■ Written problem
Show each line of the records below that holds the word "your". Case counts.

■ Extracted data entries
/---

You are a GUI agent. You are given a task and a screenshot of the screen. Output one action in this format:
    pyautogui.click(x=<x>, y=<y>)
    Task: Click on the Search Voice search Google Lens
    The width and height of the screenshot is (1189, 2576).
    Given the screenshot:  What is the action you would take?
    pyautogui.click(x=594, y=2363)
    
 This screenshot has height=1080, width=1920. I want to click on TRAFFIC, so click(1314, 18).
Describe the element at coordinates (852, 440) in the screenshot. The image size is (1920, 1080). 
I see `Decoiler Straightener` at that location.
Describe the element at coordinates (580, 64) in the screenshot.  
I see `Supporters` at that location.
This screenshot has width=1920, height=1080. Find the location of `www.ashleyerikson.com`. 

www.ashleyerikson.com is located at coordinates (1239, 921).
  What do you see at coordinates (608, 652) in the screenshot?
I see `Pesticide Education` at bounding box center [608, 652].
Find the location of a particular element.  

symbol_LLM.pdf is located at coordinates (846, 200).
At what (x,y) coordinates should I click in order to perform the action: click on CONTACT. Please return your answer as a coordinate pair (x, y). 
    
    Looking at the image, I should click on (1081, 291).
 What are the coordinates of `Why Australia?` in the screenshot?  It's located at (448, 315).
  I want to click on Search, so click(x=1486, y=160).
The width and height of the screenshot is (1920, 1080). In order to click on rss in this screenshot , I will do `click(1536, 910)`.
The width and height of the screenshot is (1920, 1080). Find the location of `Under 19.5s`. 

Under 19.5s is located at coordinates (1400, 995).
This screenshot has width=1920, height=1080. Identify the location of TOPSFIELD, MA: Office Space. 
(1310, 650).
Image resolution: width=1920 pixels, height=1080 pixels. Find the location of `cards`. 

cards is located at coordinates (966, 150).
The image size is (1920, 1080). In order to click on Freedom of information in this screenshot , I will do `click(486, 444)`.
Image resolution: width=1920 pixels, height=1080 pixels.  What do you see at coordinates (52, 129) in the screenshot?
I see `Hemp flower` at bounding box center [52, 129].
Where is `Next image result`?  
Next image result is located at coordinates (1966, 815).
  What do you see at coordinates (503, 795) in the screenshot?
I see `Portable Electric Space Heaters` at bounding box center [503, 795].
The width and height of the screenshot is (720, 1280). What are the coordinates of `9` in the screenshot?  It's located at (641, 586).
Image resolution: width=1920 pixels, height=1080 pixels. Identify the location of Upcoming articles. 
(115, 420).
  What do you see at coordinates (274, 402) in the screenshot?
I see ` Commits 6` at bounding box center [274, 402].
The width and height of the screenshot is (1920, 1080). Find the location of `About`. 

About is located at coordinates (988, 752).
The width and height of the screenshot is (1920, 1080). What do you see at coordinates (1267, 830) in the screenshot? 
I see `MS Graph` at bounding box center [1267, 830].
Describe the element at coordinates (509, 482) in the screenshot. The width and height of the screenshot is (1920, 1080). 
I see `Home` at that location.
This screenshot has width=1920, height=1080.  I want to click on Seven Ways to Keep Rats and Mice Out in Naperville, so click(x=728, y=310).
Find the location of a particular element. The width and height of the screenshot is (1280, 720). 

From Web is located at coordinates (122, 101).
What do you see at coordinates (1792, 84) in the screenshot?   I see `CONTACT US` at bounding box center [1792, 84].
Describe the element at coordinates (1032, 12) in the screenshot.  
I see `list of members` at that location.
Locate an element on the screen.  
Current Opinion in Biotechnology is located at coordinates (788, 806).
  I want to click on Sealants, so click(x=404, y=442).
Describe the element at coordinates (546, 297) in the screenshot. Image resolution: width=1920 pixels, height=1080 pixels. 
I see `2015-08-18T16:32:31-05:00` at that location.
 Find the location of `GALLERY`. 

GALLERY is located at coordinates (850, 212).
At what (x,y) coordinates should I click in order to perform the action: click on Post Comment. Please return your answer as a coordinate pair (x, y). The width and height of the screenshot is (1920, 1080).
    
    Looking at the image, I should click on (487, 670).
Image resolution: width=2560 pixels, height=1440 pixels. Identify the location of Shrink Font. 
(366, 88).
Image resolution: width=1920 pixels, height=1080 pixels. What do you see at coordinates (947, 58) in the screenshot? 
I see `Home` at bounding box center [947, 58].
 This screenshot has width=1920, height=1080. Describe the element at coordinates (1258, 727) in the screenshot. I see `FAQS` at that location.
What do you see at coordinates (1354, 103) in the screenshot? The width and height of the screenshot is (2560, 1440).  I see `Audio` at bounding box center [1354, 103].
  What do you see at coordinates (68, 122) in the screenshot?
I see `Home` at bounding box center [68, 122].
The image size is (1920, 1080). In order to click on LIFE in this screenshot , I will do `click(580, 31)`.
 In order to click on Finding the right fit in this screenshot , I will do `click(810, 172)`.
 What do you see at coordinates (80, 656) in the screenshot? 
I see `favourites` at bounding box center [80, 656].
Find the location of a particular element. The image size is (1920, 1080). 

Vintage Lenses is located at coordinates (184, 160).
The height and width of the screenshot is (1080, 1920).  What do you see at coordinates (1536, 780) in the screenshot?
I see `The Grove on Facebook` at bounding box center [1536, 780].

\---

■ Result of this exercise
At what (x,y) coordinates should I click in order to perform the action: click on CONTACT. Please return your answer as a coordinate pair (x, y). 
At what (x,y) coordinates should I click in order to perform the action: click on Post Comment. Please return your answer as a coordinate pair (x, y). The width and height of the screenshot is (1920, 1080).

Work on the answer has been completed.